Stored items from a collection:
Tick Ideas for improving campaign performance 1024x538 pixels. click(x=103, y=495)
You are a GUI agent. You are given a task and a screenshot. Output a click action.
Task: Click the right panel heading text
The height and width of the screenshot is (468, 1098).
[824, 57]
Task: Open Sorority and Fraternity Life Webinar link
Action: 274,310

• **ASSIGNMENT**
All of the data must be written out again, exactly as it stands.

• **EXPECTED ANSWER**
Tick Ideas for improving campaign performance 1024x538 pixels. click(x=103, y=495)
You are a GUI agent. You are given a task and a screenshot. Output a click action.
Task: Click the right panel heading text
The height and width of the screenshot is (468, 1098).
[824, 57]
Task: Open Sorority and Fraternity Life Webinar link
Action: 274,310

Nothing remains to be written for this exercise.